Django Settings 配置文件详解
示例代码
"""
Django settings for back_stage_management_django project.
Generated by 'django-admin startproject' using Django 5.0.3.
For more information on this file, see
https://docs.djangoproject.com/en/5.0/topics/settings/
For the full list of settings and their values, see
https://docs.djangoproject.com/en/5.0/ref/settings/
"""
from pathlib import Path
# Build paths inside the project like this: BASE_DIR / 'subdir'.
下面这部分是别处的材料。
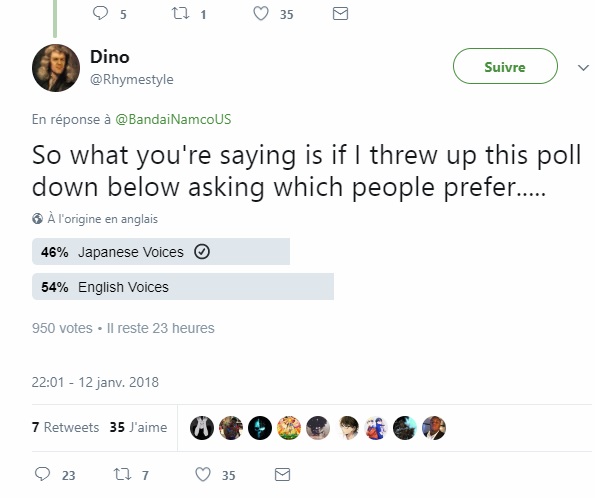
Task: Click the checkmark next to Japanese Voices
Action: tap(202, 252)
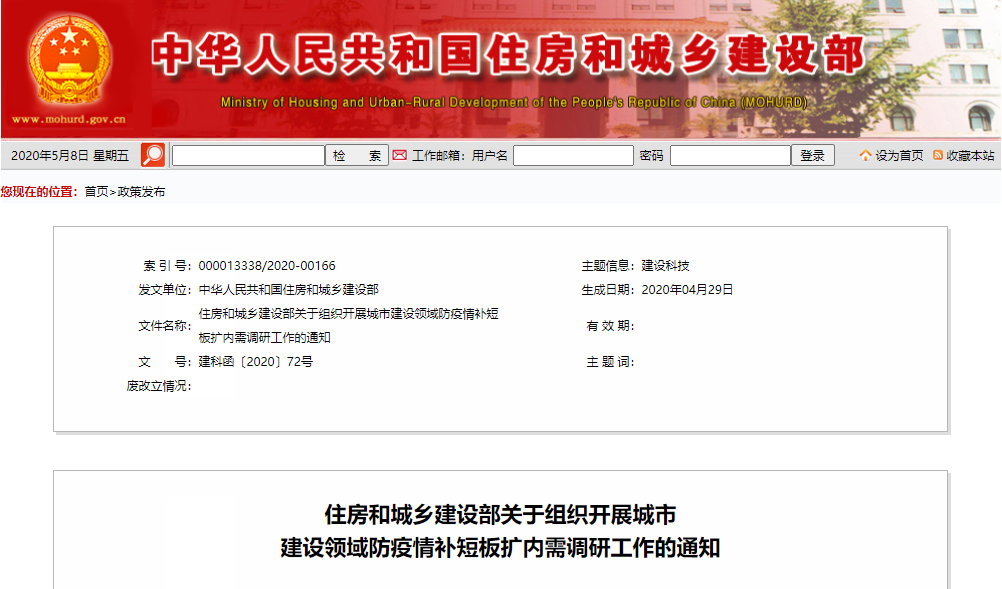The height and width of the screenshot is (589, 1002).
Task: Click the www.mohurd.gov.cn address under the emblem
Action: 69,120
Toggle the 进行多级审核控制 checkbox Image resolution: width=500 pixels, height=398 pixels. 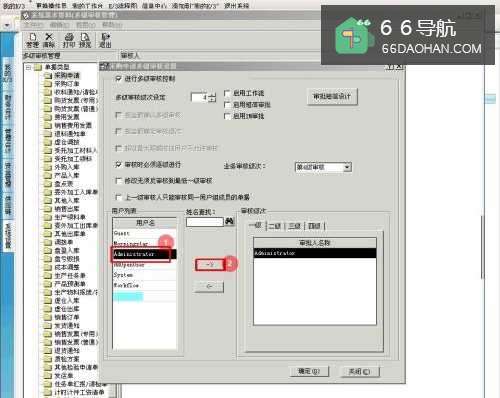click(x=118, y=79)
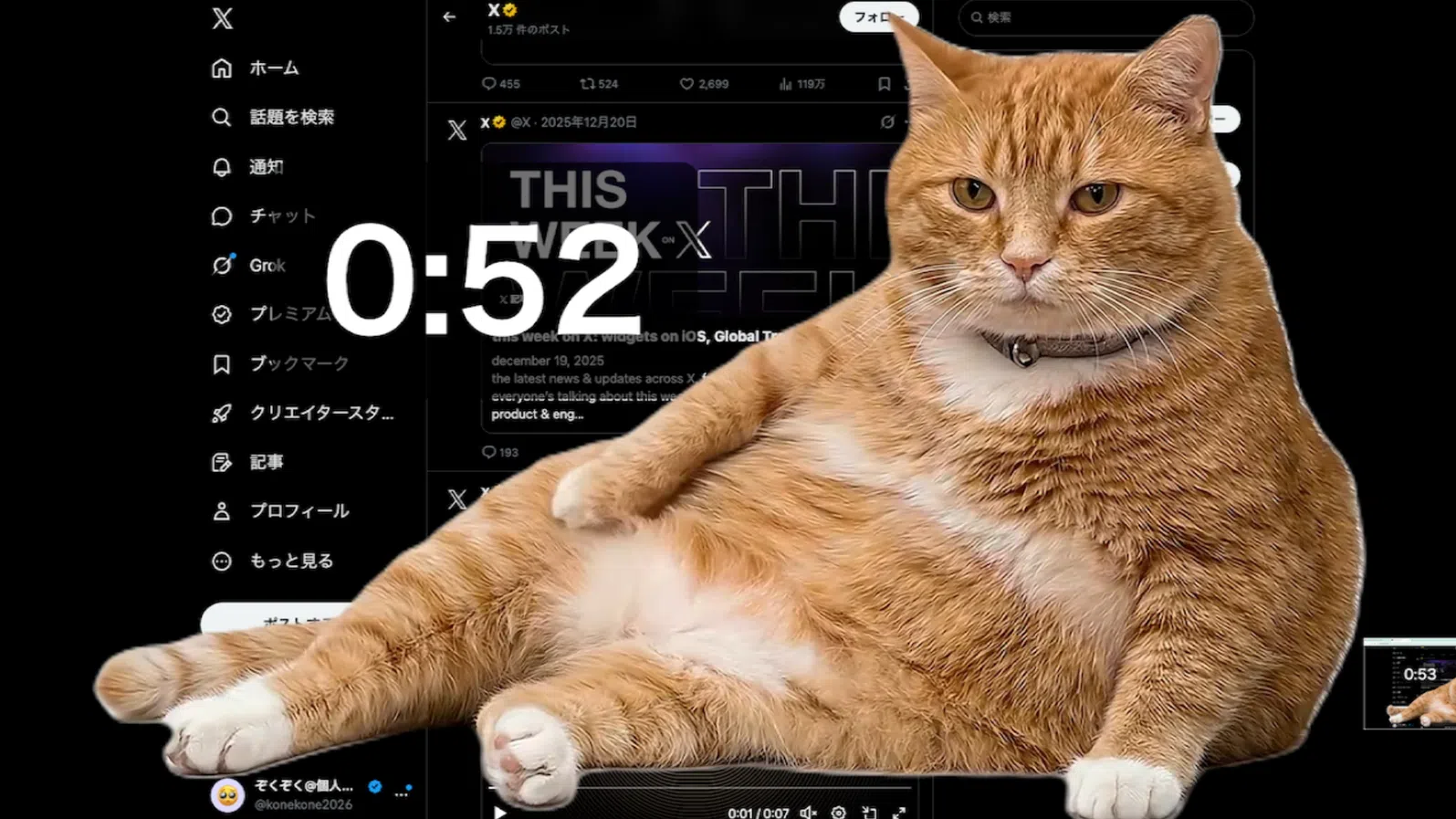Open 話題を検索 explore page
Viewport: 1456px width, 819px height.
(x=273, y=118)
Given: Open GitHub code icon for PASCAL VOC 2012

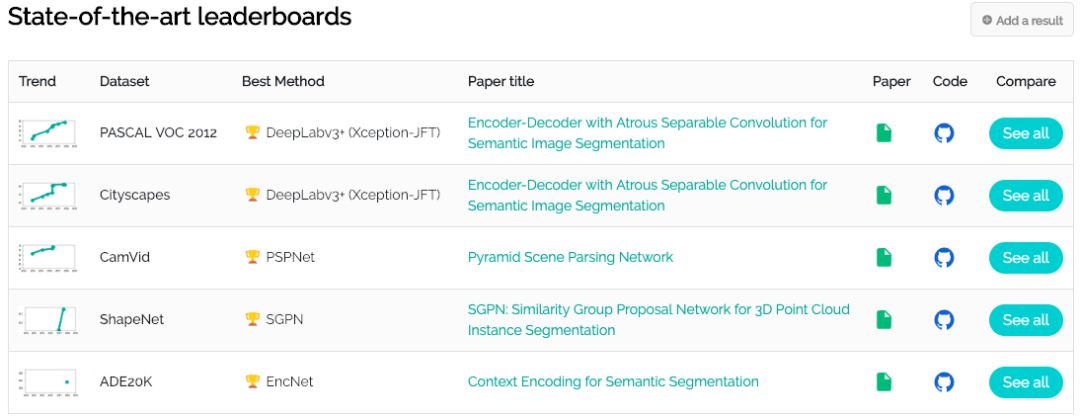Looking at the screenshot, I should tap(944, 133).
BASE_DIR = Path(__file__).resolve().parent.parent
# Quick-start development settings - unsuitable for production
# See https://docs.djangoproject.com/en/5.0/howto/deployment/checklist/
# SECURITY WARNING: keep the secret key used in production secret!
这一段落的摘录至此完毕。